Antibiotic Premedication – A Necessity For Some

Posted by Dr. Edward Magida | Filed under , ,

A bacteremia is a medical term used to denote the buildup of certain types of bacteria in the bloodstream.

Bacteria get into the blood in a variety of ways. Cuts, abrasions, open sores and the like are obvious ways. Others are the simple acts of chewing, brushing your teeth and flossing. We've all been told about the myriad of germs always present in our mouths. These bacteria help produce decay, gum infections, and bad breath.

Dental treatment is another way to let bacteria into your bloodstream. The cleaning of teeth, restoration of cavities and the placement of crowns and bridges all cause the bacteria normally present in your mouth to get into your blood through you gums. There is no way to avoid traumatizing your gums during dental treatment.

Why is having bacteria in your bloodstream bad? In certain individuals, a condition called bacterial endocarditis can develop. It can be life threatening, but it is not common.

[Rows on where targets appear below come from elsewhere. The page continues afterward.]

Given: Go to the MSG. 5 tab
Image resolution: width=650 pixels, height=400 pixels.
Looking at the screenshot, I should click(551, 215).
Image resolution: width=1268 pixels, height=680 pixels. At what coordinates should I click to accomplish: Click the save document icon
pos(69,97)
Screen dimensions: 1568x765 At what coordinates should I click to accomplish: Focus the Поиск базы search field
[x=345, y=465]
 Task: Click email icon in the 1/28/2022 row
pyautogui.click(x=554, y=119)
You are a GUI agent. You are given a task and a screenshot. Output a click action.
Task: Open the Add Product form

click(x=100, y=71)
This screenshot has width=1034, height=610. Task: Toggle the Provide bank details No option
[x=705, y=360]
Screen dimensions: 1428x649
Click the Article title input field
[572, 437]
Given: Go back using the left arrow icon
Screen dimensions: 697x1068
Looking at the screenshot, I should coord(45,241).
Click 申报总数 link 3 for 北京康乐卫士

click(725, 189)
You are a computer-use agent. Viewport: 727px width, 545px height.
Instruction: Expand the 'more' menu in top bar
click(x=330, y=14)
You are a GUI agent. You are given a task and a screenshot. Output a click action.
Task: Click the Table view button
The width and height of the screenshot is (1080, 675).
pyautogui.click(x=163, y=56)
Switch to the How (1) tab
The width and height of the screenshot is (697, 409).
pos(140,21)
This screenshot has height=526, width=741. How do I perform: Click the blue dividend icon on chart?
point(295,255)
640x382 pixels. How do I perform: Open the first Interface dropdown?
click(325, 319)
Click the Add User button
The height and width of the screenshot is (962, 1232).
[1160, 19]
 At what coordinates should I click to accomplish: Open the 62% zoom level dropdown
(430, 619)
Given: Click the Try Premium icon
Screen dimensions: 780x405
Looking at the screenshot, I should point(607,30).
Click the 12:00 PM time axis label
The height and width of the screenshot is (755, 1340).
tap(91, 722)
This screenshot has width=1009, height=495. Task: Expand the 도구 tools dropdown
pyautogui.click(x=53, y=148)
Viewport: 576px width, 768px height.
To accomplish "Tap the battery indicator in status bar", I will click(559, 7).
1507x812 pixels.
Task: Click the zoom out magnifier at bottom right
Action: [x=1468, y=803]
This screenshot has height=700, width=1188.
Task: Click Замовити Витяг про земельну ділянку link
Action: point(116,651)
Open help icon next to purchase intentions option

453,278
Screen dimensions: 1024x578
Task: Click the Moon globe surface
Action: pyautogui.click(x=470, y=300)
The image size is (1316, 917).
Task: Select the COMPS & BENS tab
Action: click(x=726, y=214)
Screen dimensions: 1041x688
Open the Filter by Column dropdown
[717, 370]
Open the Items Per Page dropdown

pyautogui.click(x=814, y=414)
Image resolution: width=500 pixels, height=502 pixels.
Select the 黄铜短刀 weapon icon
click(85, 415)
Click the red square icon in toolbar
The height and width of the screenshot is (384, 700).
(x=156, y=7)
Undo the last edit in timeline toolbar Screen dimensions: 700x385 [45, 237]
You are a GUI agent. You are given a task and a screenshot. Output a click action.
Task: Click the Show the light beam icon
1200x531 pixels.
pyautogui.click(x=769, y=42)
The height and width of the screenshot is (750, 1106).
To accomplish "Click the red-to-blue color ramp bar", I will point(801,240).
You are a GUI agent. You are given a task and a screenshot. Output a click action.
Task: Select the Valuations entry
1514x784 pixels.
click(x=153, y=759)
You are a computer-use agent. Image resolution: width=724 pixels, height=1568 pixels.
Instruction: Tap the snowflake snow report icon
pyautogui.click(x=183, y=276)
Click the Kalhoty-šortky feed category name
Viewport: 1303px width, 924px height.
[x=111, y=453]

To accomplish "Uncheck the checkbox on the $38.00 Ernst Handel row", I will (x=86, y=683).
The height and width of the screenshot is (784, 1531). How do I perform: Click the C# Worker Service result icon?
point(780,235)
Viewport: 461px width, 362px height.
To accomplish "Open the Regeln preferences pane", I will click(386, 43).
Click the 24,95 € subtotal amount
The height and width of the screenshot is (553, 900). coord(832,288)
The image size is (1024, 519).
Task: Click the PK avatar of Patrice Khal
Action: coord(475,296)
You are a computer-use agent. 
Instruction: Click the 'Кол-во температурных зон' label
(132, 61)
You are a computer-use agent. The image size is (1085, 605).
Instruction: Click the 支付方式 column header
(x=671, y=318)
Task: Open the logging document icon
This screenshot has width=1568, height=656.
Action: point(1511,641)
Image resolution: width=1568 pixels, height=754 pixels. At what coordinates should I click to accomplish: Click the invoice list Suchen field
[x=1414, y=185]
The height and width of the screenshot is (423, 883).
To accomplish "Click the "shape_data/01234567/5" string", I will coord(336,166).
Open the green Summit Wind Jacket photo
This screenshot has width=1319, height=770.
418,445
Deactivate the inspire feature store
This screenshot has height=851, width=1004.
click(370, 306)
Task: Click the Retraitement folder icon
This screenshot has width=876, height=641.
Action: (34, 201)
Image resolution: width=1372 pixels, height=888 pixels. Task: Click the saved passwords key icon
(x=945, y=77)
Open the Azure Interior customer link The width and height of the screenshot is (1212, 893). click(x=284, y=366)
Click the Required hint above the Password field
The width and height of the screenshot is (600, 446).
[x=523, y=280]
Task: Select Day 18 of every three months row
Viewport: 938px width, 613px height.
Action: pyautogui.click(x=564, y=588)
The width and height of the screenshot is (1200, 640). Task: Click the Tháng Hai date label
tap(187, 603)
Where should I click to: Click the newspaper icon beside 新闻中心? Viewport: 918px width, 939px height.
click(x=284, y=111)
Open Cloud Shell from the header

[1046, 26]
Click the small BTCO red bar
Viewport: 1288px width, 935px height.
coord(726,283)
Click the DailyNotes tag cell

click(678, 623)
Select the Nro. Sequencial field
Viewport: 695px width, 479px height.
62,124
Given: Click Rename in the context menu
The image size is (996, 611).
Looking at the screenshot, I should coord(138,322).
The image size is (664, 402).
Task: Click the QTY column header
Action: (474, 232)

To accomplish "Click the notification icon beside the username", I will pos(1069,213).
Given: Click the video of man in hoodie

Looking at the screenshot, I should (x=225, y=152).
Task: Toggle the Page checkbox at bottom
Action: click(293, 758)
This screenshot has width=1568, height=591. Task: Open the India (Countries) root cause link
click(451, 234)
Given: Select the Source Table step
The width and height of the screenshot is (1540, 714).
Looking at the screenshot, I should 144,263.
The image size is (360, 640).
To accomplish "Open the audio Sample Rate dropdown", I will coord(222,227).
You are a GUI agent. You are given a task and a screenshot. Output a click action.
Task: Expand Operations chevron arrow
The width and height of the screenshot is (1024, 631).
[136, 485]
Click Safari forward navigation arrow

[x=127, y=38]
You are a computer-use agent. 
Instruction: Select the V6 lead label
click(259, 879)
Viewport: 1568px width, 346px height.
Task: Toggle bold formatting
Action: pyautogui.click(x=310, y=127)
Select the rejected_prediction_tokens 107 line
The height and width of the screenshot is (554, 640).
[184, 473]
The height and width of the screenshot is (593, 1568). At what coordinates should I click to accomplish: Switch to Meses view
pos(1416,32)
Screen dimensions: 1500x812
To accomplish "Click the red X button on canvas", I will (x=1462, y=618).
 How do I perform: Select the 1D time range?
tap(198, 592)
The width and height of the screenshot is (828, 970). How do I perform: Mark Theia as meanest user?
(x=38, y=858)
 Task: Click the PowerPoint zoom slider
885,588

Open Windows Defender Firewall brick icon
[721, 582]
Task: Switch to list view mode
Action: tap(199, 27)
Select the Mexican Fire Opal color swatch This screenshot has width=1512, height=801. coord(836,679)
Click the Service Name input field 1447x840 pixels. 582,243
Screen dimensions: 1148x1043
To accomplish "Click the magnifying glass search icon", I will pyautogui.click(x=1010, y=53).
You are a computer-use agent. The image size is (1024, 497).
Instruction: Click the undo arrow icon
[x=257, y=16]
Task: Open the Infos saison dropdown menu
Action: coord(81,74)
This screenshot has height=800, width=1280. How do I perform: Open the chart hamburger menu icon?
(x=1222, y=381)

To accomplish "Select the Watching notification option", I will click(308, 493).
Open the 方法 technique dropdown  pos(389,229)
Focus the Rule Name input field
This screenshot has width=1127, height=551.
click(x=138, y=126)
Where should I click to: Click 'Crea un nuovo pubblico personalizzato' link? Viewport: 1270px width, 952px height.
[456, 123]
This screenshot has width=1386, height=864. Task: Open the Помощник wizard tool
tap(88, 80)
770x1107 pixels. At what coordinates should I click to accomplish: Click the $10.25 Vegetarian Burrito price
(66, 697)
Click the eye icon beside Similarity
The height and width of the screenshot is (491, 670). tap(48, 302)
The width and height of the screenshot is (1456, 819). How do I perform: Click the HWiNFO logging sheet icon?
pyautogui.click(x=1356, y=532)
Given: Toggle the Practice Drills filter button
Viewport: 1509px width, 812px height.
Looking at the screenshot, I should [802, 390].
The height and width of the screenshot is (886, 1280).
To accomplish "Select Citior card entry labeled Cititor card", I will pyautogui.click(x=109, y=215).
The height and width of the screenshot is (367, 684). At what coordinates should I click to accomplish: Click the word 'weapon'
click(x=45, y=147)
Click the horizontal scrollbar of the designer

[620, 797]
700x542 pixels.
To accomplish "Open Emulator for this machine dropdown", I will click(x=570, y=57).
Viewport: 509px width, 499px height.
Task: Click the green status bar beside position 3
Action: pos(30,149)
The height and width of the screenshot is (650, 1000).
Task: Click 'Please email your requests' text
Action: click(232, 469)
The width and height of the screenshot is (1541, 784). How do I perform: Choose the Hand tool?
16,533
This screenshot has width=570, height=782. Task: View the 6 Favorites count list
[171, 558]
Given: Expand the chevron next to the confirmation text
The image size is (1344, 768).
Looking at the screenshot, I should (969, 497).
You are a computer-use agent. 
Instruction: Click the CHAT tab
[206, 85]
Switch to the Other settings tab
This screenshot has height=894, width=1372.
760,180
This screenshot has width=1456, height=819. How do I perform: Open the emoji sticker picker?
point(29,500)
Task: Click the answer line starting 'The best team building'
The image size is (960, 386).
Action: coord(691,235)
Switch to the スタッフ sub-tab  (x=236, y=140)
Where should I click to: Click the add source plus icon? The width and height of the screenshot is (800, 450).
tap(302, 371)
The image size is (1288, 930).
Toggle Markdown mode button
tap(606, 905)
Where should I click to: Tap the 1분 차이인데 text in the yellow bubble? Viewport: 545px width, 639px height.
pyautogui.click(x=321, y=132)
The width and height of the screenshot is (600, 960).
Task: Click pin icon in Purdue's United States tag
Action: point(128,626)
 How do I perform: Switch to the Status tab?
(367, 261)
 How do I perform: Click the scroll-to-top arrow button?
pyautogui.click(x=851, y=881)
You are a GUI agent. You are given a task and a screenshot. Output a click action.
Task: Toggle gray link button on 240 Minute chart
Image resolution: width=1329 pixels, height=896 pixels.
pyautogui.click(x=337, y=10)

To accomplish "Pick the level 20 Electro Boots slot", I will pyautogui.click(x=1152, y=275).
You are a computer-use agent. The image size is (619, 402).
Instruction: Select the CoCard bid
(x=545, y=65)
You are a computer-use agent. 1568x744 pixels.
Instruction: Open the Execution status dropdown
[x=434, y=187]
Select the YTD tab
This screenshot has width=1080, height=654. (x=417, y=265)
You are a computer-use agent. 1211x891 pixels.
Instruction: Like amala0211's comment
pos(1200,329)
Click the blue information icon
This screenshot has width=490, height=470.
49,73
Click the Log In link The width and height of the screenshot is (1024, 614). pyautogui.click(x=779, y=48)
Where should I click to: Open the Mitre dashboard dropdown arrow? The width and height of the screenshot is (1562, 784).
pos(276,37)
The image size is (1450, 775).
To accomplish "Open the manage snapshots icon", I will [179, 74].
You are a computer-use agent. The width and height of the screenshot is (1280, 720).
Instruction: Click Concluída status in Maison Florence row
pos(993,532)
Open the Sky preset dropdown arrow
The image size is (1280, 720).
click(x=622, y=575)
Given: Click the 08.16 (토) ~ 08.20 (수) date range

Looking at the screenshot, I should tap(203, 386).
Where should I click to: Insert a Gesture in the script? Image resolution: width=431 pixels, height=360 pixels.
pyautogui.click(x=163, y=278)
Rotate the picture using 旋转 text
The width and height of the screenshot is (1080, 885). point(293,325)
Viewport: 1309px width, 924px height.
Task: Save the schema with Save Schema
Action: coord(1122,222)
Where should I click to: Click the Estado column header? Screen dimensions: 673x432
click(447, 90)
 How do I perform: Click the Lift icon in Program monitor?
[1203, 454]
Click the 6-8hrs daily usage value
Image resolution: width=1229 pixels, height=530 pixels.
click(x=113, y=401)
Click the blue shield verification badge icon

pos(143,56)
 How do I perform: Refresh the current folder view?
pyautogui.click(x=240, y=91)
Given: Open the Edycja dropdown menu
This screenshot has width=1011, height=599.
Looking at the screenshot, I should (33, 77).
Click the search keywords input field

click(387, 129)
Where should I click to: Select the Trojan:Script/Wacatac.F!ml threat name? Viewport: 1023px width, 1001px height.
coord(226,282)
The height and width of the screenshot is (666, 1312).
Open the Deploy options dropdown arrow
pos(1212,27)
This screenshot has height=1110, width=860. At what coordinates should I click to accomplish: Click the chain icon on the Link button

Even so, primary prevention of endocarditis whenever possible is important. Endocarditis usually develops in individuals with underlying cardiac defects. Blood borne bacteria may lodge on damaged or abnormal heart valves or near anatomic defects. It is not always possible to predict which patients will develop this infection or which procedure will be responsible.

Certain conditions are associated with endocarditis more than others. Individuals at highest risk are those who have prosthetic heart valves, a previous history of endocarditis, complex congenital heart disease or surgically constructed systemic pulmonary shunts or conduits. These high-risk patients are much more prone to develop an infection that can be fatal.

Individuals with the following conditions are considered to have moderate risk: patent ductus arteriosus, ventricular septal defect, primum atrial septal defect, coarctation of the aorta, and bicuspid aortic valve. Acquired valvar dysfunction due to rheumatic heart disease is also associated with a moderate risk.

Another condition, which might require antibiotics is mitral valve prolapse or MVP. The need for premedication before dental treatment for this condition is controversial, however. Some experts feel that only patients with valves that regurgitate, produce a turbulent blood flow, which would increase the likelihood of bacteria growing on the valve. If your doctor says you have mitral valve prolapse, it is important to find out if it is the kind that requires antibiotic premedication prior to dental treatment. Not all MVP needs premedication.

So what do we do to premedicate a susceptible person?

The incidence and magnitude of bacteremias of oral origin is directly proportional to the degree of oral inflammation and infection. Therefore, individuals who are at risk should maintain the best possible oral health to reduce the potential sources of bacterial infection.

Optimal oral health is maintained through regular professional care as well as immaculate home care.